But this time. This time is different. I have been warned countless times that “three is different! It will blow your mind!” I assumed three would be harder, more juggling, and it is. But there is something there that I wasn’t prepared for. Something here with us. Or, to put it better, not here with us. And it’s the fear, or lack of, that is striking. Whereas before I would nod my head, “Yes, yes,” at the doctors’ suggestions, this time I look at Carpenter and we both shake our heads, give a little sheepish grin, and say, “Nah, no, no thank you.”

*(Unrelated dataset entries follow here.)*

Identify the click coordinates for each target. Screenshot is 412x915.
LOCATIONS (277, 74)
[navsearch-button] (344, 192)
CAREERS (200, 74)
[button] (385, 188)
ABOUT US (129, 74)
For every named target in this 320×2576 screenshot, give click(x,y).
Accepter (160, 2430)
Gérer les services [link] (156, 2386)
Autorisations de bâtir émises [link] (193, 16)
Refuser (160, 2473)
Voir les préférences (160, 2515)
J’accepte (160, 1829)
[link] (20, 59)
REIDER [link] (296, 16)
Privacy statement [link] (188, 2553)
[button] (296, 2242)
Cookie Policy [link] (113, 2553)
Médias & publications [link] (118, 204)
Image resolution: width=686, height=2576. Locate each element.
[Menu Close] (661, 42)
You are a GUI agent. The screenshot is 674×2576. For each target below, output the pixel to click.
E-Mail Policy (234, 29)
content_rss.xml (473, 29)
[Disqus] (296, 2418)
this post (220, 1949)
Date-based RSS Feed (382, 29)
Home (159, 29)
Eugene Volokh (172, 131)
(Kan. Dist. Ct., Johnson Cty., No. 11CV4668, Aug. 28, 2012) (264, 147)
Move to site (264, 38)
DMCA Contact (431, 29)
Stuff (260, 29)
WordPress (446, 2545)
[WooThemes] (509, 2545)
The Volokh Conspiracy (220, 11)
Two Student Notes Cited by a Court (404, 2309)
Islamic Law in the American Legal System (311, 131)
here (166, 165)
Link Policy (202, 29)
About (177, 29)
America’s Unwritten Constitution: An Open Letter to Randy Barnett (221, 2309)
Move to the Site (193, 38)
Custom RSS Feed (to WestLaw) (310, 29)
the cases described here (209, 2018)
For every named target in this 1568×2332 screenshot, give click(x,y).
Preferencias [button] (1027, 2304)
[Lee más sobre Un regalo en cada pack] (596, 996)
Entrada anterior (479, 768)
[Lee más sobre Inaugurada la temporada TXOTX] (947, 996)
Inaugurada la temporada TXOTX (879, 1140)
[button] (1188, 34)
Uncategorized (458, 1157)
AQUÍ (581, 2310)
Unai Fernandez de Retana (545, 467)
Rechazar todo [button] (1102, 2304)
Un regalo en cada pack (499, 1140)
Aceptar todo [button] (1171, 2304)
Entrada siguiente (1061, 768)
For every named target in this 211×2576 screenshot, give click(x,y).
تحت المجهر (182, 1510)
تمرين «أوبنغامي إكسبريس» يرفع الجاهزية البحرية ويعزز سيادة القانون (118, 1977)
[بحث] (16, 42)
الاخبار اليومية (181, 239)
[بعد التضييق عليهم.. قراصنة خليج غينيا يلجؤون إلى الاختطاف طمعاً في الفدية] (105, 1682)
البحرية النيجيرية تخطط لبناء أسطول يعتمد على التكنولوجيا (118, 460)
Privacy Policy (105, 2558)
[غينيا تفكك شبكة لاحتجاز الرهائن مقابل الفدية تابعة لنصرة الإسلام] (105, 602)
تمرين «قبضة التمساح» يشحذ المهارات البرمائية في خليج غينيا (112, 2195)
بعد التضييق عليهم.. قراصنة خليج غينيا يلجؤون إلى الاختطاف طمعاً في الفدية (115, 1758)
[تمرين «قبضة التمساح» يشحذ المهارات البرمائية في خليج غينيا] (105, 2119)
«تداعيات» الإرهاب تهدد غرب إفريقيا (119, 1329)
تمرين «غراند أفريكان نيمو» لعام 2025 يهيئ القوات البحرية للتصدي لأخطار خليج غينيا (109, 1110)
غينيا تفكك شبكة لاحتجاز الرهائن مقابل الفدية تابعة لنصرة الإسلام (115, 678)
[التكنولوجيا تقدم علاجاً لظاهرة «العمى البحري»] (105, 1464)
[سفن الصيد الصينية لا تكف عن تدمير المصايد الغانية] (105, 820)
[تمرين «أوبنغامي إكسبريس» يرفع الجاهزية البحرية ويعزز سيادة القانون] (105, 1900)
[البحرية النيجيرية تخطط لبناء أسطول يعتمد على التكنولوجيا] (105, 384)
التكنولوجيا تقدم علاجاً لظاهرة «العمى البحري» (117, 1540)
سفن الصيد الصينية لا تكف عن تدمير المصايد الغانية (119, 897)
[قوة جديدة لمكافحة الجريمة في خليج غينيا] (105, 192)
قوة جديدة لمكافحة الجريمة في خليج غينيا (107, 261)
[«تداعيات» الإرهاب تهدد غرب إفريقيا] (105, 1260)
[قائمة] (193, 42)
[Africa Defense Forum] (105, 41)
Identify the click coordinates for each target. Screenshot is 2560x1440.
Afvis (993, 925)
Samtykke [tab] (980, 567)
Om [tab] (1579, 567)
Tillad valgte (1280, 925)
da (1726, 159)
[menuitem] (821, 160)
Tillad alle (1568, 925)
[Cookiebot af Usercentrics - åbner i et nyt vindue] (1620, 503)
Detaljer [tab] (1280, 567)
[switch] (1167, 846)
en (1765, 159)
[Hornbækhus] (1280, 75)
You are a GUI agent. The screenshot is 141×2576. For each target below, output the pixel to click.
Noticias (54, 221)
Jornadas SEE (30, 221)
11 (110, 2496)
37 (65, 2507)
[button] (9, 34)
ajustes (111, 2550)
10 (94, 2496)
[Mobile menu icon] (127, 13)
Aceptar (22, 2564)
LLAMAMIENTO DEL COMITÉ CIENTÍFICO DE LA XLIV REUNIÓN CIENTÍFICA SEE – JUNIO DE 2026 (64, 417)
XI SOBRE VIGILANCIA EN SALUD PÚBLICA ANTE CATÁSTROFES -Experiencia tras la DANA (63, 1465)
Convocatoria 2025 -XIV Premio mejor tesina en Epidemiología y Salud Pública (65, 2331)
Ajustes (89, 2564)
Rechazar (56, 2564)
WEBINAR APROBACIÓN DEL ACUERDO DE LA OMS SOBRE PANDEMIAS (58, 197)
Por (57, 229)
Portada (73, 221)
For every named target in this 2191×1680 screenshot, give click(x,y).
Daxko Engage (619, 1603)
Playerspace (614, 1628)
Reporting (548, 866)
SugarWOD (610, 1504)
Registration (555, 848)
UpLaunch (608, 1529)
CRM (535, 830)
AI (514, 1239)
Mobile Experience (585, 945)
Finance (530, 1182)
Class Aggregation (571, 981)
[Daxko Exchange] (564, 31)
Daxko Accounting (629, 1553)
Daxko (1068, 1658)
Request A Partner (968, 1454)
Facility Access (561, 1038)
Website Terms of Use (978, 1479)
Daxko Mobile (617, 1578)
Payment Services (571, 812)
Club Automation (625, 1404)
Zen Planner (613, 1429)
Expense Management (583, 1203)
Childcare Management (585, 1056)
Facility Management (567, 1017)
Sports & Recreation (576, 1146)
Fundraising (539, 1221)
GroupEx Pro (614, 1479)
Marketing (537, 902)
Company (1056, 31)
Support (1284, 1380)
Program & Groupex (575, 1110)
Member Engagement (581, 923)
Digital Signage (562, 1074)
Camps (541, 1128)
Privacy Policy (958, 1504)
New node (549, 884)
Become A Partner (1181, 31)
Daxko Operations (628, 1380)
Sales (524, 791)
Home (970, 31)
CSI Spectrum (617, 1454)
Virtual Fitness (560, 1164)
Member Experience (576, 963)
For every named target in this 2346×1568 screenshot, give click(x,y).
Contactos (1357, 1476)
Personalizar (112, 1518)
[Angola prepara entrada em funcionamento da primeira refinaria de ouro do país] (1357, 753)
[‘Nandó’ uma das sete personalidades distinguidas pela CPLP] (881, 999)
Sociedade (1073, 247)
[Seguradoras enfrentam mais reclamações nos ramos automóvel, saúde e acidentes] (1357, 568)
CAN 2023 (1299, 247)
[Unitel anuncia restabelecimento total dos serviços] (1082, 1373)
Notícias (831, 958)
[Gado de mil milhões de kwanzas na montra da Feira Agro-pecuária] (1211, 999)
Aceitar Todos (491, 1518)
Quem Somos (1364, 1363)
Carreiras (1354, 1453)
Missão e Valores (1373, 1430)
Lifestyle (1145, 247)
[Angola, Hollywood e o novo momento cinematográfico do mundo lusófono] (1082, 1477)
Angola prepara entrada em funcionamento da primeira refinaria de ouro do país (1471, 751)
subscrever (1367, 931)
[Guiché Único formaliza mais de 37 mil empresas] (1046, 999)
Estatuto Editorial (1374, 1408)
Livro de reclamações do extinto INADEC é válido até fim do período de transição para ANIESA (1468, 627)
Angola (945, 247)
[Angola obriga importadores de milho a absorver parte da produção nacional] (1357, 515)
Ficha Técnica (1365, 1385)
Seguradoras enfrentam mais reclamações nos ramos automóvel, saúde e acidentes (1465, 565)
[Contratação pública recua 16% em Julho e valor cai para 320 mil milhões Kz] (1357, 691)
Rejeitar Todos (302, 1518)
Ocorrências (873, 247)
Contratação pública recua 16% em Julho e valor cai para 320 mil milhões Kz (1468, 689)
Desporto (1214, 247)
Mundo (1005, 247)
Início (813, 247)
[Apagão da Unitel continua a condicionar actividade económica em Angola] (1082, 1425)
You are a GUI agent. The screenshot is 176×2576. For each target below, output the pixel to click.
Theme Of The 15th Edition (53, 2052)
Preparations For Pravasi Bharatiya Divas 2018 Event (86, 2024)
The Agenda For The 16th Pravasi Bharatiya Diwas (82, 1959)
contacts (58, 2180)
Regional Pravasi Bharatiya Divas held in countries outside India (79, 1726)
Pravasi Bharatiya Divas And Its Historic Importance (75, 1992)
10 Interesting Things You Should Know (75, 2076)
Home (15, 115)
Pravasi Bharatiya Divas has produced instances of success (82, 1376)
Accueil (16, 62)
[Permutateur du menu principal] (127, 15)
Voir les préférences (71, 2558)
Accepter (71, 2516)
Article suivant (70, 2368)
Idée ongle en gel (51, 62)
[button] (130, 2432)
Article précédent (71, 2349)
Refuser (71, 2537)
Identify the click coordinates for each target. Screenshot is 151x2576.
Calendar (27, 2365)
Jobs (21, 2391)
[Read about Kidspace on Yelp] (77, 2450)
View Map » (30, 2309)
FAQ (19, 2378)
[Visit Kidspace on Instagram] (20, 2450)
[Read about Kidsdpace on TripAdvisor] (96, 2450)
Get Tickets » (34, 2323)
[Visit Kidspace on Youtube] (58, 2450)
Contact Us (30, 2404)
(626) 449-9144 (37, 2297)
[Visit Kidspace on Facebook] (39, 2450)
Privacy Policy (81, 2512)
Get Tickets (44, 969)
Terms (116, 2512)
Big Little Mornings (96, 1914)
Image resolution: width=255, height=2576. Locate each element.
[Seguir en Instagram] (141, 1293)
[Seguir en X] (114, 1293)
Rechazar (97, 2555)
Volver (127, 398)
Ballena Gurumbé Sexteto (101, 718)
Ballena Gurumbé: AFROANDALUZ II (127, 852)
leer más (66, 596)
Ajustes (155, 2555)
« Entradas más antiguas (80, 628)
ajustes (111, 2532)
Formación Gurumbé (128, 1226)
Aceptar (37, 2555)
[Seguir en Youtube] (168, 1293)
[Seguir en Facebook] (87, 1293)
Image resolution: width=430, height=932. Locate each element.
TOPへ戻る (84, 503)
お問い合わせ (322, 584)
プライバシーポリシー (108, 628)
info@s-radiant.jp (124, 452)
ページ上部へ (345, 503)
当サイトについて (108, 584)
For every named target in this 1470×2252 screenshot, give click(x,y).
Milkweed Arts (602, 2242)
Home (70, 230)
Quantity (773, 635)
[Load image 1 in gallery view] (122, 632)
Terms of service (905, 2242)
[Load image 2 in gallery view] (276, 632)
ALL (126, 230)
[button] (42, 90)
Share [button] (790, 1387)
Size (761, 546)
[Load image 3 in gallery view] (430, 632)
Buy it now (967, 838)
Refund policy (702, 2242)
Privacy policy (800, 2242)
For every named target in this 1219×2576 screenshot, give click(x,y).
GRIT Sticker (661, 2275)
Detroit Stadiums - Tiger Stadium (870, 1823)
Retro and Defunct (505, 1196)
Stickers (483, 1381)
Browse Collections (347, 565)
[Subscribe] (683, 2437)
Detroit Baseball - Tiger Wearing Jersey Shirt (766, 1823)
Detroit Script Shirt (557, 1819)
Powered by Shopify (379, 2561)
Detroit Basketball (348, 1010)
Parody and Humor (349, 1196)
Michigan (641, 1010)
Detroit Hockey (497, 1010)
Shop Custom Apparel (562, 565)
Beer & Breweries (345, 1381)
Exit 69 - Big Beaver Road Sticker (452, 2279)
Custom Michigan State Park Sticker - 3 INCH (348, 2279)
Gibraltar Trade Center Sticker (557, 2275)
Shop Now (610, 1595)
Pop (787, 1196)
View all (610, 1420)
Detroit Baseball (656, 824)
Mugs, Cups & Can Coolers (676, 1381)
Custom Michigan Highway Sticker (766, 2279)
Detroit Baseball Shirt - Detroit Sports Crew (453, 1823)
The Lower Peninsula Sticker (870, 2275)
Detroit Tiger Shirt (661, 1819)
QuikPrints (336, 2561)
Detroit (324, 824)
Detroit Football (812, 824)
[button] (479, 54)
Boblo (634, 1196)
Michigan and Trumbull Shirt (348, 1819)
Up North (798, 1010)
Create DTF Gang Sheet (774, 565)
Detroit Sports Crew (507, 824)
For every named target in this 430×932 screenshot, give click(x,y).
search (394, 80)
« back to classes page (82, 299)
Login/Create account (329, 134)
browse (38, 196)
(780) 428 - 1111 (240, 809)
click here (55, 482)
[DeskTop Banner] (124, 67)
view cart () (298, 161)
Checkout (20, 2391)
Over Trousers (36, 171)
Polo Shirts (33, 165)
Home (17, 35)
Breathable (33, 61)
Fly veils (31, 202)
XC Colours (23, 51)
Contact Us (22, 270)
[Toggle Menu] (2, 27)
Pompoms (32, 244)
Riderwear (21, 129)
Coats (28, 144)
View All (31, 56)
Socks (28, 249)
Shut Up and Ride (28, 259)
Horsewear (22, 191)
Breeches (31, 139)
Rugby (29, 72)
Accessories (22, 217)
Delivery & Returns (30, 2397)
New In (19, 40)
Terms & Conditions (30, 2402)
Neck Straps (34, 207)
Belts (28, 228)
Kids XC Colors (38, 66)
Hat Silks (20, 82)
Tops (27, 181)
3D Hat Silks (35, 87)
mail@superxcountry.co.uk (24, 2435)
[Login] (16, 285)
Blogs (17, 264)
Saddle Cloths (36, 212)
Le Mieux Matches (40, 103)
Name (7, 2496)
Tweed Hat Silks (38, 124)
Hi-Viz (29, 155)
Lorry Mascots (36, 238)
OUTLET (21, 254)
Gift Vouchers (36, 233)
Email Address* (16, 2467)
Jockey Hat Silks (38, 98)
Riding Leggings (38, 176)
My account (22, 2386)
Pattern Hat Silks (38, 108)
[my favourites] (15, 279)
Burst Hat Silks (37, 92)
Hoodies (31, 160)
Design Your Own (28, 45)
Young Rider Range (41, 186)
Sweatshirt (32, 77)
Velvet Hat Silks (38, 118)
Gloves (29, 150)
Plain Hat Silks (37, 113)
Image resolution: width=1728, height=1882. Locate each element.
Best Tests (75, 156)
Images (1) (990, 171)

“We’re concerned about jaundice. He looks okay now and his levels are low but he is large…I’d rather get a blood level every day…”
“Nah. Nope. No thanks. We’re not worried.” (Note: Fear missing.)

“Although you say he’s a great latch and is feeding every 2 hours, he’s not gaining weight like we’d like to see, we’ll have you come back tomorrow…”
“Nah. Not good. End of the week, perhaps? We’re not too worried.”

“He’s a big baby, so we’ll take his insulin level every 2 hours for the first 12 to make sure he’s keeping his blood sugar level…”
“No, thank you. We don’t think so. We’re not too worried. They’re all big babies.”

Perhaps you think this is foolhardy, brash. Perhaps you like to err on the side of caution. And that was us, too! Before. When the fear was real and palpable. But we have already raised two children to age three and six, and all of this was used on them as well. And so now we feel well within out rights to say No, no thanks, no more needle-sticks. No more blood draws. No unnecessary treatment, thanks, that won’t be needed. We know what we’re doing, sort-of, as well as you can. And we’ll be fine.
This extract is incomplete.